>> begin DATA PROVIDED

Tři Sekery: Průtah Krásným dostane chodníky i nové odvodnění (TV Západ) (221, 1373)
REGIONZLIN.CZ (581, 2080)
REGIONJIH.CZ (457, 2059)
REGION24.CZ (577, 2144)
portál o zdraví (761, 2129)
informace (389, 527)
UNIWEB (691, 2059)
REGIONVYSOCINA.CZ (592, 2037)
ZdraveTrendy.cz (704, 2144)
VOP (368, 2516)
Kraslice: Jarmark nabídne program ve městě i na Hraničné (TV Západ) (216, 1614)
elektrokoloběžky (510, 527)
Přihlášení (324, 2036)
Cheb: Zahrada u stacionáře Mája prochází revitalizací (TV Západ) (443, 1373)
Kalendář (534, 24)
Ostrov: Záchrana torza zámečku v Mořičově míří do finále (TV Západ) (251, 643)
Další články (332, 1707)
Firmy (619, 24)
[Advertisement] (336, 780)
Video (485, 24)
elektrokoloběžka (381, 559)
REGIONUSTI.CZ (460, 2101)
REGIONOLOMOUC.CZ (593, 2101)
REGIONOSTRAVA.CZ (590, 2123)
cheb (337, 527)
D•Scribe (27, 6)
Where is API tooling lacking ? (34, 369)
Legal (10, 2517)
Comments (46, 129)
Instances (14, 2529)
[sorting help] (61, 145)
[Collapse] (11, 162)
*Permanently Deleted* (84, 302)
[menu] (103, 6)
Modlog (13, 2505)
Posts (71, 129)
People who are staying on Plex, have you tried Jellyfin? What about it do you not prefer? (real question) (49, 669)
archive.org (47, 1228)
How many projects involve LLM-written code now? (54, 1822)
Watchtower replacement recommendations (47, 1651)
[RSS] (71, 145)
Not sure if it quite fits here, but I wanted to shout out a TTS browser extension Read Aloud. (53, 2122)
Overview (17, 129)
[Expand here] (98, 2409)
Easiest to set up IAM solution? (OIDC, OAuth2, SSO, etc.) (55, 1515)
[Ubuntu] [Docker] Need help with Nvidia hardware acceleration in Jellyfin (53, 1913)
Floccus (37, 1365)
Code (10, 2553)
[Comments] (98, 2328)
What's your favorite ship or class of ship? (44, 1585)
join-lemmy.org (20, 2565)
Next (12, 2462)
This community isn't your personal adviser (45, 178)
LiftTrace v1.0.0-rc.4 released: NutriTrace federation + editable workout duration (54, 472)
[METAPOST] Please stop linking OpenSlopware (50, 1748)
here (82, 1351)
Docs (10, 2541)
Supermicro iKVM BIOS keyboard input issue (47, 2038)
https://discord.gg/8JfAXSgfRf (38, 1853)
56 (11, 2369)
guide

>> end DATA PROVIDED

AIM OF THE EXERCISE>
Reproduce the records from the first line through the line containing "This community isn't", swapping every "Jellyfin" for "Emby" and leaving all else unchanged.

THE RESULT>
Tři Sekery: Průtah Krásným dostane chodníky i nové odvodnění (TV Západ) (221, 1373)
REGIONZLIN.CZ (581, 2080)
REGIONJIH.CZ (457, 2059)
REGION24.CZ (577, 2144)
portál o zdraví (761, 2129)
informace (389, 527)
UNIWEB (691, 2059)
REGIONVYSOCINA.CZ (592, 2037)
ZdraveTrendy.cz (704, 2144)
VOP (368, 2516)
Kraslice: Jarmark nabídne program ve městě i na Hraničné (TV Západ) (216, 1614)
elektrokoloběžky (510, 527)
Přihlášení (324, 2036)
Cheb: Zahrada u stacionáře Mája prochází revitalizací (TV Západ) (443, 1373)
Kalendář (534, 24)
Ostrov: Záchrana torza zámečku v Mořičově míří do finále (TV Západ) (251, 643)
Další články (332, 1707)
Firmy (619, 24)
[Advertisement] (336, 780)
Video (485, 24)
elektrokoloběžka (381, 559)
REGIONUSTI.CZ (460, 2101)
REGIONOLOMOUC.CZ (593, 2101)
REGIONOSTRAVA.CZ (590, 2123)
cheb (337, 527)
D•Scribe (27, 6)
Where is API tooling lacking ? (34, 369)
Legal (10, 2517)
Comments (46, 129)
Instances (14, 2529)
[sorting help] (61, 145)
[Collapse] (11, 162)
*Permanently Deleted* (84, 302)
[menu] (103, 6)
Modlog (13, 2505)
Posts (71, 129)
People who are staying on Plex, have you tried Emby? What about it do you not prefer? (real question) (49, 669)
archive.org (47, 1228)
How many projects involve LLM-written code now? (54, 1822)
Watchtower replacement recommendations (47, 1651)
[RSS] (71, 145)
Not sure if it quite fits here, but I wanted to shout out a TTS browser extension Read Aloud. (53, 2122)
Overview (17, 129)
[Expand here] (98, 2409)
Easiest to set up IAM solution? (OIDC, OAuth2, SSO, etc.) (55, 1515)
[Ubuntu] [Docker] Need help with Nvidia hardware acceleration in Emby (53, 1913)
Floccus (37, 1365)
Code (10, 2553)
[Comments] (98, 2328)
What's your favorite ship or class of ship? (44, 1585)
join-lemmy.org (20, 2565)
Next (12, 2462)
This community isn't your personal adviser (45, 178)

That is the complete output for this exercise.